### What you need to do
Extract every line below, verbatim.

### Exercise inputs
_____
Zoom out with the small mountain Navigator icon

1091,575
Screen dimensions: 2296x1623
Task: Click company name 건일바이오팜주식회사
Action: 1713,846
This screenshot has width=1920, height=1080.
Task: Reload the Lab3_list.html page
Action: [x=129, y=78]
_____
### Solution to this task
Zoom out with the small mountain Navigator icon

1091,575
Screen dimensions: 2296x1623
Task: Click company name 건일바이오팜주식회사
Action: 1713,846
This screenshot has width=1920, height=1080.
Task: Reload the Lab3_list.html page
Action: [x=129, y=78]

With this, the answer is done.